If you’re a senior who has decided to simplify life and start hunting for a smaller home, you know that in addition to the excitement there is some anxiety that creeps into your heart. Will you like your new neighborhood? Will you have enough room when family visits? Fortunately, you can address these causes for concern by knowing exactly what to look for when you hunt for a smaller home.
1. Decluttering and Downsizing are Necessary but Not Necessarily Easy… or Fun
One of the toughest aspects of downsizing is decluttering. Typically, seniors who start considering moving to a smaller home realize just how many belongings they have. Many also find items that belong to their children. While it may be refreshing to return your children’s childhood toys to them, it’s more difficult to sort through your possessions and decide which to keep and which to donate, sell, give away or trash.
Certainly, going through items that have sentimental value can be painful. You may feel overwhelmed by the sheer number of items you own, and you may feel guilty about parting with items that you’ve had for several years.
The key to decluttering is to keep the ultimate benefits in mind: you’ll save money because by not packing as many belongings, you’ll be able to move into a smaller home that’s easier to maintain and afford, and stay safer as you age in place because you won’t have as many items to trip over. Begin the process by making a keep pile, a garbage pile, and a sell/donate pile. Then, be honest about which items you want to keep and which you can part with to start a new life in a new home.
2. Knowing How Much Space You Need is a Must
It may be daunting to look at the square footage of your current home and compare it with that of new homes, but remember that you won’t need to fit as many items into your new home. Downsizing works only when you commit to reducing possessions and home size. You’ll pay less for a smaller home, and you’ll have lower energy bills and maintenance costs.
Fortunately, after you’ve decluttered, you’ll know exactly how much space you need.
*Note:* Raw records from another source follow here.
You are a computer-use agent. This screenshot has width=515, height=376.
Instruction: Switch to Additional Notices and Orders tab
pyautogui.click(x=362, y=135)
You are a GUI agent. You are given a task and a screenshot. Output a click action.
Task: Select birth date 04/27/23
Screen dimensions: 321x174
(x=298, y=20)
If you kept your bedroom suit, look for houses featuring master bedrooms with enough square footage for your furniture. Similarly, if you enjoy cooking and entertaining, look for homes with larger kitchens and open floor plans. Smaller homes feel larger when they have space where you need it.
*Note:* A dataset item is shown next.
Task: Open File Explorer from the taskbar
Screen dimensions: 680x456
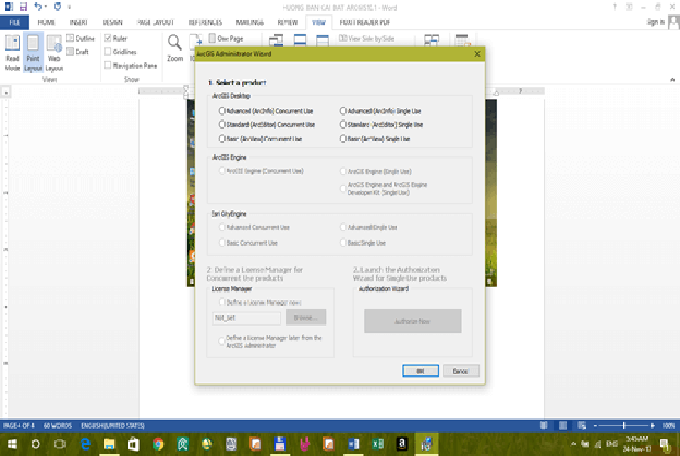Action: tap(109, 443)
3. It Really is All About Location
When you begin searching for a smaller home, you need to know where to look. If you’re moving to be close to family, decide how close you want to be. You may not want to be in the same neighborhood because you don’t want to become a full-time babysitter for your grandchildren. But, you probably want to be close enough for family dinners and the occasional sleepover at grandma’s. In that case, consider a neighborhood that’s a short drive from your grandchildren.
If moving closer to family is not a consideration, look for a smaller home in a more temperate climate than the one in which you currently live. That doesn’t mean you need to move to Florida, however. In fact, college towns like Athens, Georgia, top the 2017 list of best places to retire in the United States. Other considerations such as cost living, access to quality medical care, crime rate, air quality, and volunteer and community engagement opportunities factor into the relocation decision, too.
Once you select an area in which to set your house-hunting sights, conduct research to choose a neighborhood that will help you feel at home. When you have a couple of neighborhoods in mind, visit them and get an impression. Do residents take care of their homes and yards? Are there shops and restaurants that look enticing? Can you picture yourself living here and taking a walk? Of course, if you see warning signs like abandoned buildings, an abundance of homes for sale, or signs of vandalism, you should reconsider your neighborhood choice.
Seniors who want to downsize should remember that decluttering is a necessary part of the process that helps you select a house that is the right size. You also need to choose a location and neighborhood that fits your lifestyle. The extra effort and planning will pay off once you’ve moved into your new place and you’re less bogged down with possessions and extra upkeep, giving you time to live your golden years to the fullest.